Dynamic Active Sites in Bi5O7I Promoted by Surface Tensile Strain Enable Selective Visible Light CO2 Photoreduction.

Abstract

Surface defects with abundant localized electrons on bismuth oxyhalide catalysts are proved to have the capability to capture and activate CO2. However, bismuth oxyhalide materials are susceptible to photocorrosion, making the surface defects easily deactivated and therefore losing their function as active sites. Construction of deactivation-resistant surface defects on catalyst is essential for stable CO2 photoreduction, but is a universal challenge. In this work, the Bi5O7I nanotubes with surface tensile strain are synthesized, which are favorable for the visible light-induced dynamic I defects generation.
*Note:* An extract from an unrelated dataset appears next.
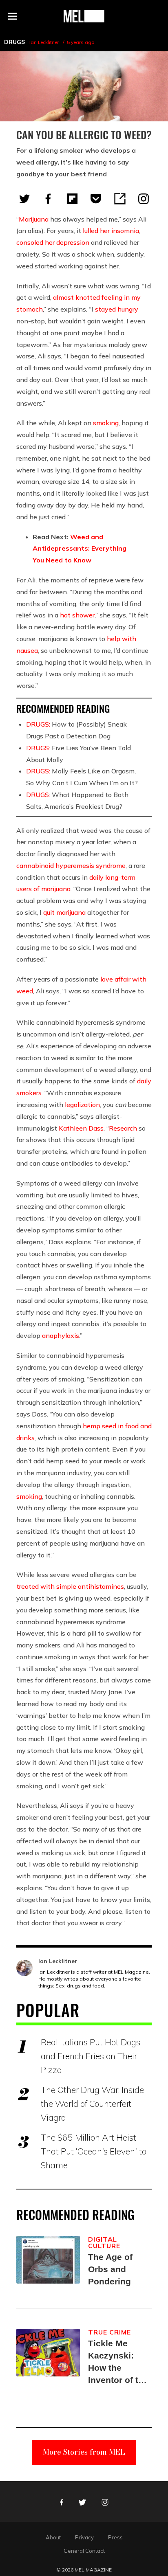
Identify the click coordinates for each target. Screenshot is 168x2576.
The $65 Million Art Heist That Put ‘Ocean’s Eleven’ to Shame (93, 2151)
The CO2 molecules absorbed on I defects are constantly reduced by the incoming photogenerated electrons from I-deficient Bi5O7I nanotubes and the successive protonation of CO2 molecules is thus highly promoted, realizing the selective CO2 conversion process via the route of CO2-COOH--CO. The efficient and stable photoreduction of CO2 into CO with 100% selectivity can be achieved even under visible light (λ >420 nm) irradiation benefited from the dynamic I defects as active sites. The results presented herein demonstrate the unique action mechanism of light-induced dynamic defects during CO2 photoreduction process and provide a new strategy into rational design of deactivation-resistant catalysts for selective CO2 photoreduction.